Then, following the election of a provincial Liberal government under Jean Charest in 2003, the activists involved, many of whom had followed the FFQ and Françoise David through the Marches of Women of 1995 and 2000, had to decide what to do next. Many of them decided to embark on the challenging process of engaging with electoral politics. This new group called Option Citoyenne (OC—Citizens Option) rapidly built a membership comparable to that of UFP and called for the founding of a new party.

Negotiations then took place through all of 2005 between UFP and OC, leading to the founding of QS in February of 2006. At the start, the party had 4,000 members and was well received among a significant segment of the public. At its first general election in 2007, it garnered close to 4 percent of the popular vote, but failed to get into the National Assembly. 

The founding meeting proceeded with the election of a first coordinating committee, a collective leadership with gender parity, including Amir Khadir and Françoise David as the two spokespersons. Some individuals obviously had more influence than others in the new formation, but it consciously decided that it would not have a leader in the traditional sense. 

Also of note, the initial membership of the party was very well balanced in terms of gender and generations and spread out across all regions, with a concentration in Montréal. Most of the members were of French Canadian ethnicity, descendants of the French colonists of the seventeenth and eighteenth centuries, which is also the case for about 75 percent of the Québec population. But there were also a good number of Latinos, Anglos (English-speaking Canadians), and members of various other minorities. 

What does QS represent?
As this brief history clearly shows, QS was the result of a combination of two processes, which we could label convergence and emergence. On the convergence side, several organizations had to come together and overcome their differences in order to create a broader party. At the same time, new layers of activists made the leap from movement activism to electoral politics: what we can call emergence. This dual process went through several iterations before leading to the critical mass making it possible for the Left to break from its marginal position and gain the ability to get people elected in spite of the “first past the post” system. 
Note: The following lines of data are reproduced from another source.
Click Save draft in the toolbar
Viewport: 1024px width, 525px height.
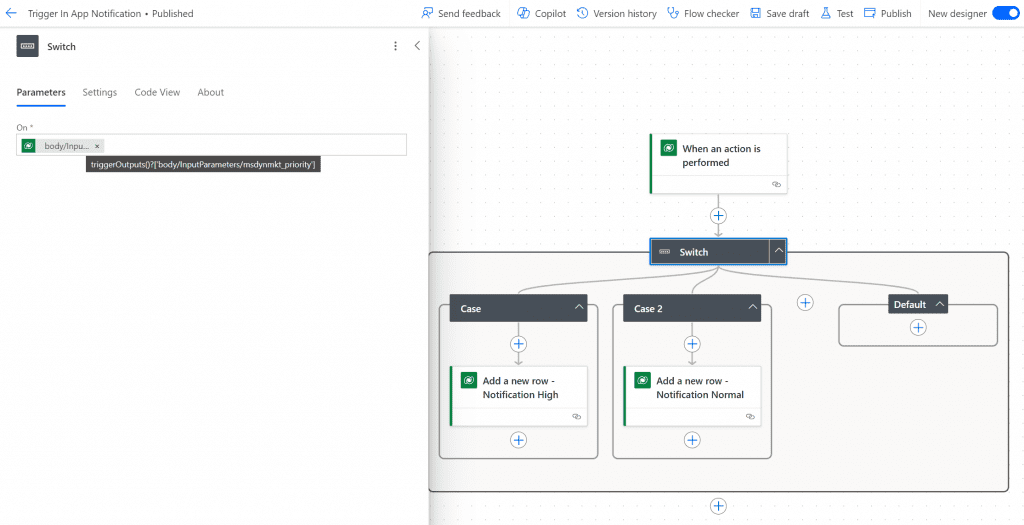pyautogui.click(x=779, y=14)
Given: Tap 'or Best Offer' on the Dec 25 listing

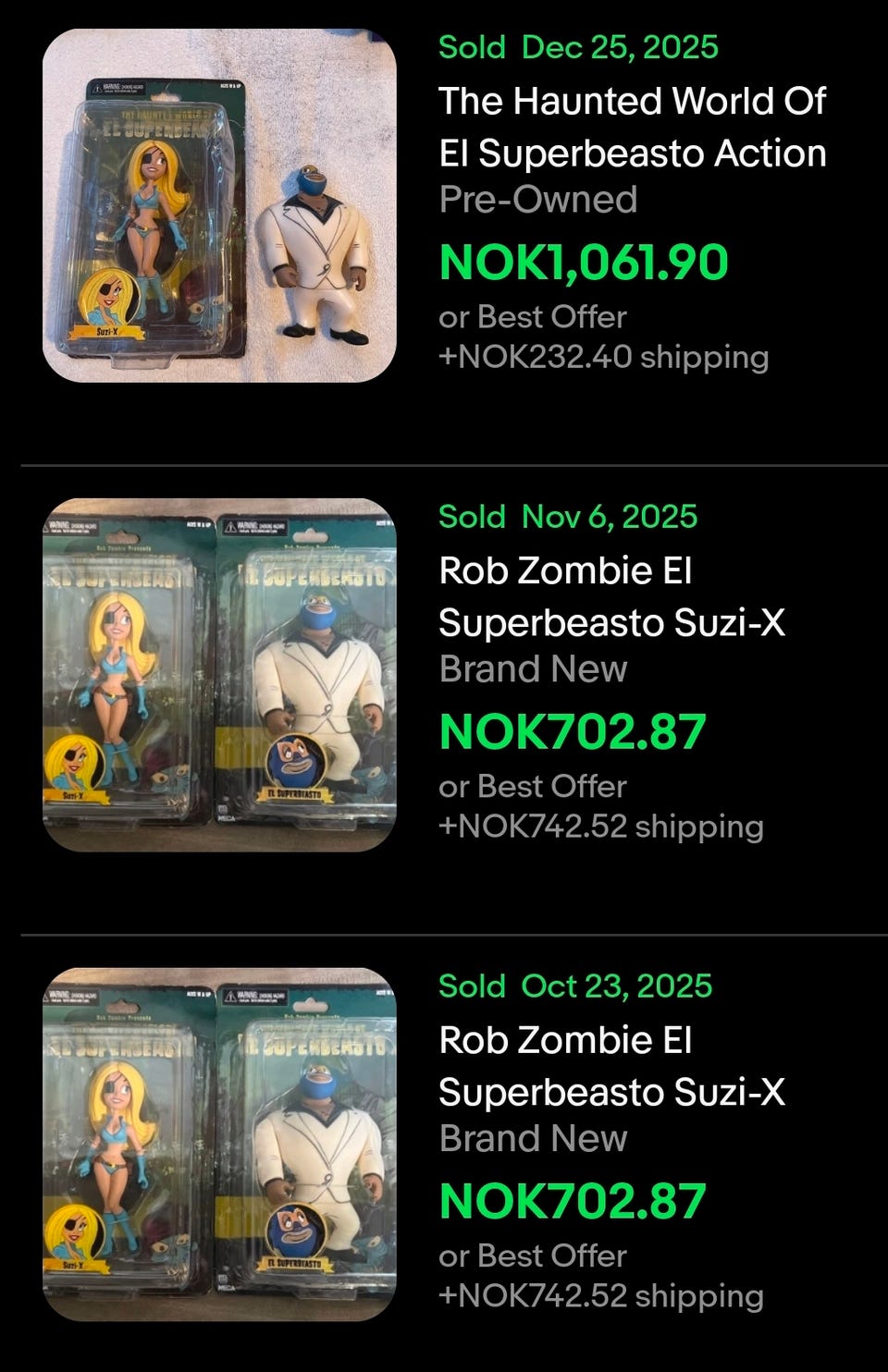Looking at the screenshot, I should click(533, 317).
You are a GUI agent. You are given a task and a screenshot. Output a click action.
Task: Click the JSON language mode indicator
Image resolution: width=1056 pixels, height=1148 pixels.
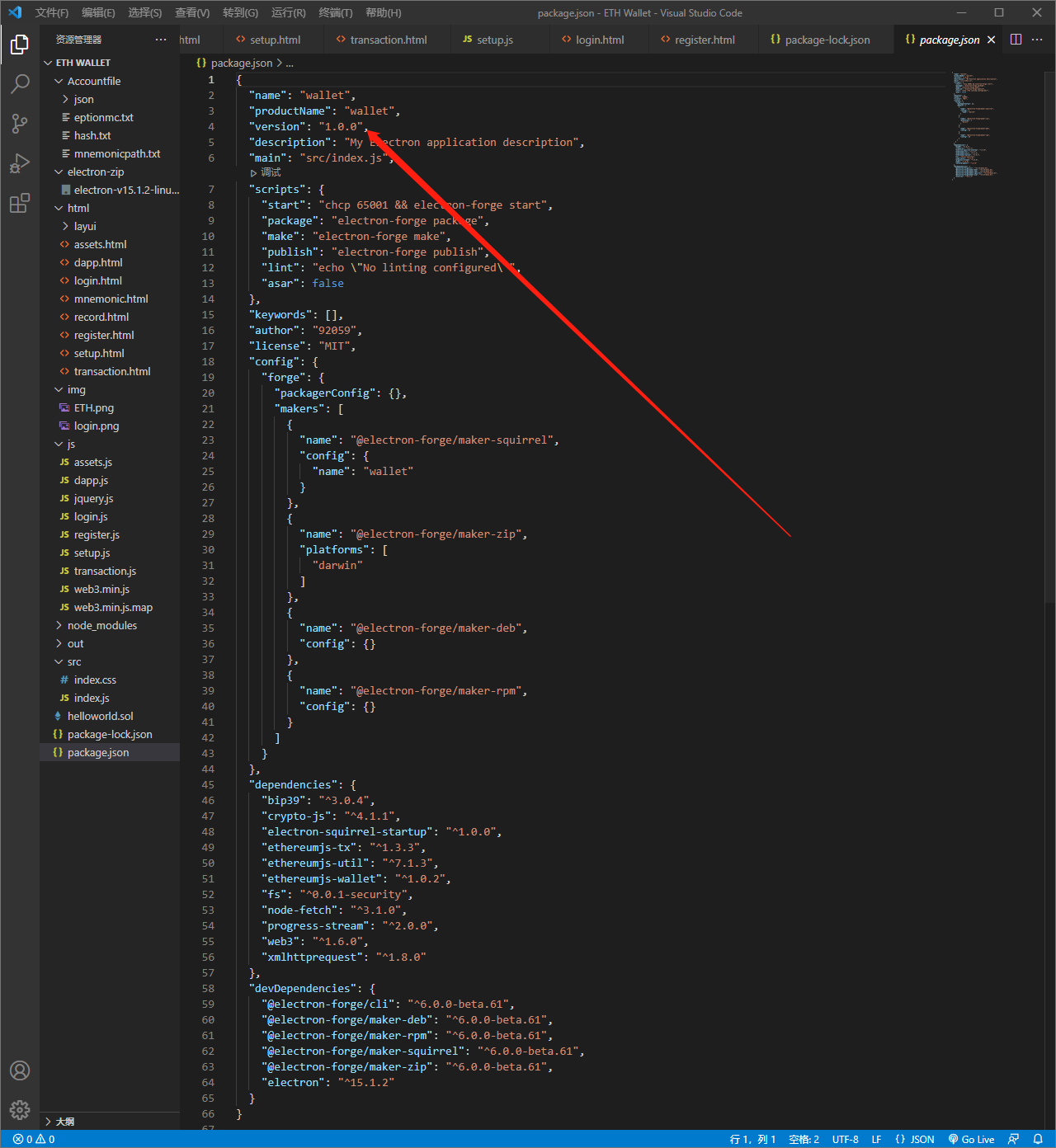(x=915, y=1139)
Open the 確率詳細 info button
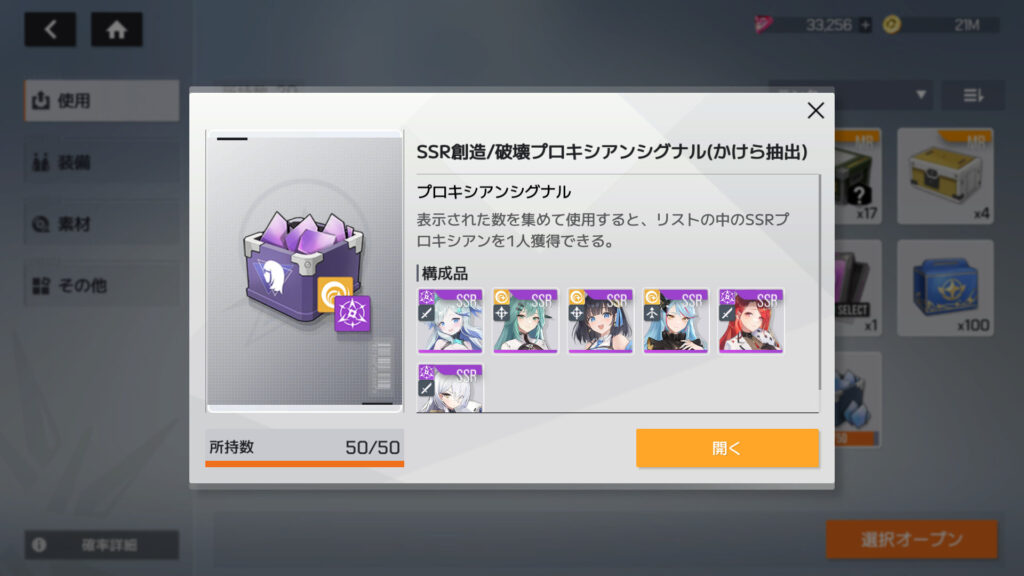Viewport: 1024px width, 576px height. [102, 545]
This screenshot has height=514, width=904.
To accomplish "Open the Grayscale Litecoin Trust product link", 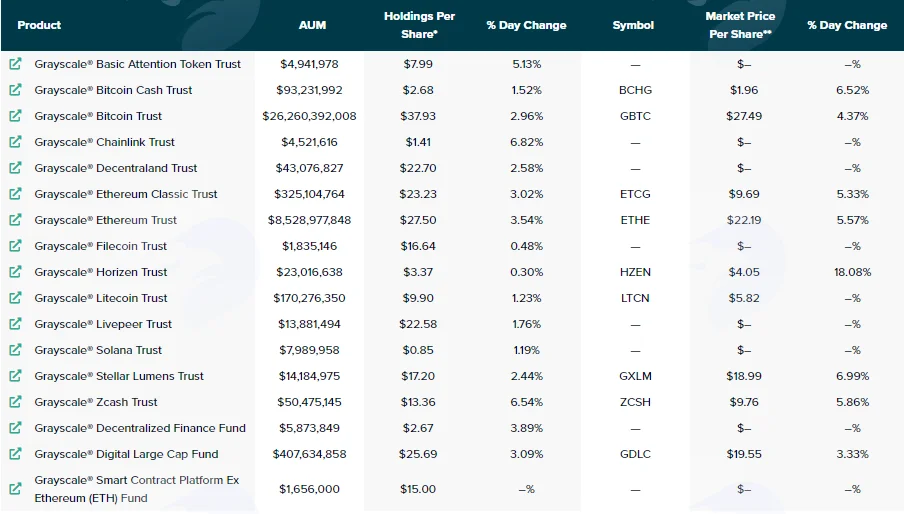I will coord(101,298).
“Uniting the Left” by itself would not have been sufficient; the move toward electoral politics by hundreds of social movement activists, sick and tired of having the doors of parliament shut in their faces, and their demands rejected out of hand in the name of the neoliberal consensus, was absolutely necessary. At the same time, the established Left groups, with their experience of electoral politics and programmatic debates, provided the frame around which these new layers of activists could get organized rapidly and meet new challenges. 

What does it stand for?
The QS views on the Québec national question may seem innocuous at first glance but constitute a program for a democratic revolution, which rests on the potentially explosive convergence of the national struggle with social and environmental struggles. The key proposal in that part of the program is the election of a Constituent Assembly, which would be mandated to draft a constitution for Québec following a vast public consultation. This would be followed by a referendum asking the people to support this new constitution and make Québec an independent country. 

It also distinguishes itself from the PQ by standing in complete solidarity with the struggles of indigenous First Nations (for self-government, against capitalist pillaging of resources, etc.) and committed to international solidarity. For example, QS is the only party in Québec to endorse the Boycott, Divestment, and Sanctions (BDS) campaign on Palestine and oppose the trade agreement with Israel. 

The QS election platform and its unfinished program are reflective of the complexity of its origins, the diversity of its membership, and the contradictions inherent in mass movements in a wealthy liberal capitalist society. Some of its proposals are certainly compatible with the capitalist order, like investing in green energy and public transit or defending human rights. Others are much more subversive, like the ban on lockouts or the creation of workers’ cooperatives in response to plant closures. 

On the spectrum of Left politics, we could position QS as radical reformist, or implicitly anticapitalist. Nothing in its program is explicitly revolutionary, but the long list of reforms and the solid principles they are based on are very far from the type of social liberal politics we have seen from Labour and Socialist parties in Europe or the NPD in Canada. 

The formulation created to reflect this orientation is “going beyond capitalism” (dépasser le capitalisme). What is meant by capitalism in this expression is not very clear; neither is what going beyond it concretely means. For some members of the party, capitalism is about greed and bad policies and going beyond it means adopting good policies and limiting the influence of greedy corporations over society and governments. For others, capitalism is a global system, dominating our society and shaping the state, and going beyond capitalism means imagining and creating a post-capitalist society and a radical democracy. 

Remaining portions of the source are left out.